Bpost - ARS/PRS

July 2005 - August 2006
Content:  
       

Management Summary

The purpose was to develop a platform of Web Services, which were to consistently represent and manipulate master data of customers and contracts, as well as a Web Application using these services. In addition to these data services, a number of business capabilities (such as for example a bulk solvency check) were exposed to the Bpost application landscape as well. Since at any given time during the project, there were at least 20 consumer application utilizing the services, the design of a governance model and deprecation strategy for these services was an additional requirement.

Team Composition

IT Sponsor: Peter Waterschoot
Project Manager: Dirk Meersseman
Architects: Bart De Cock, Peter De Kinder
Functional Analysts: 3 analysts
Developers: Gerard Gilsoul, Bert Walschap, 4 additional developers
DB Administrator: Thierry Brouwers

Novelty Items

Since so many consumers of the web services were dispersed across the application landscape of Bpost, it became no trivial matter to deploy a new version of a web service, prompting the need for development in each of these consumers. At first, consumer classes would be provided by the ARS/PRS team as a library to be included in all consumers. However, as time progressed, the decision was made to start deploying different versions of the services next to each other, indicating their version in the namespace utilized. A governance approach was formulated that all services would have up to their 3 last versions in place, meaning the current version as well as the two previous ones, each of these having code in them to enrich or transform the message calls and returns to fit with the contract of the current version.

Lessons Learned

Having had a lot of issues with backwards compatibility, which prompted the need for a deprecation strategy, a decision was made at a certain point in the project to switch all services from an RPC/literal binding to a Document/Literal binding. The loss of strict validation of the service calls was accepted in light of a more flexible service contract in order to increase the time-to-market of the new versions.

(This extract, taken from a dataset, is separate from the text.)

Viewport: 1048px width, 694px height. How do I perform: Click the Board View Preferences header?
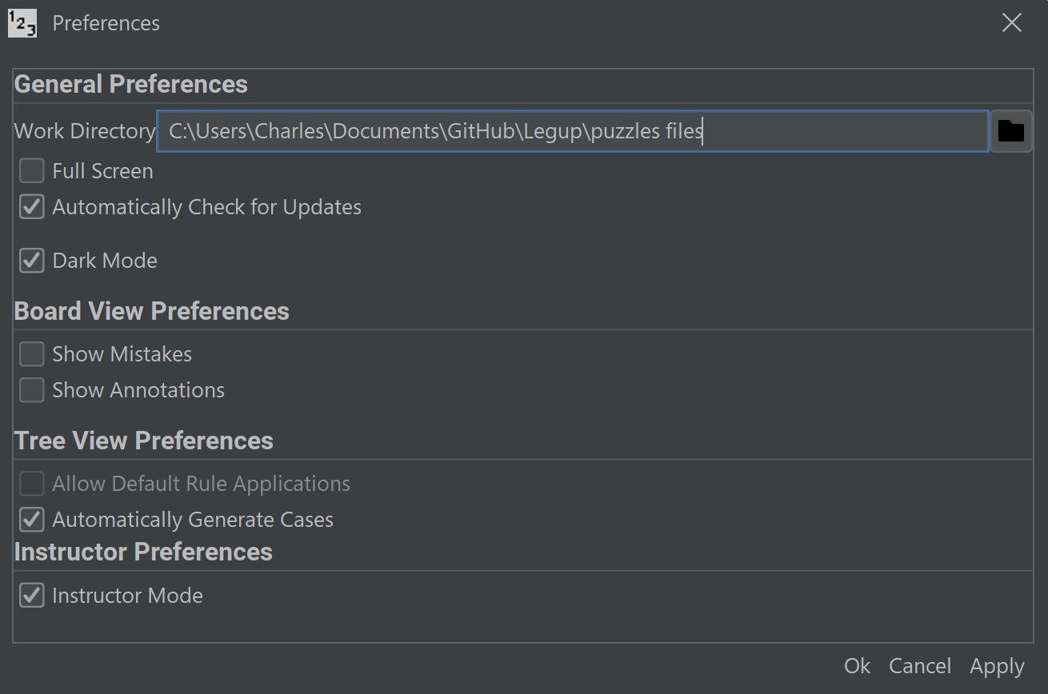(151, 310)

Another recurring issue was that of data quality. When a customer is added multiple times in the database (for example through different channels such as Bank van de Post and as a residential customer), this needs to be cleaned up to have a proper 360° view of customers. To resolve this, a merging functionality was introduced, which would merge two existing customers into a single one, keeping intact the historical data of both, as well as the unique identifiers linked to these customers (through rerouting algorithms in the service operations) in order to guarantee the business continuity of the consuming applications.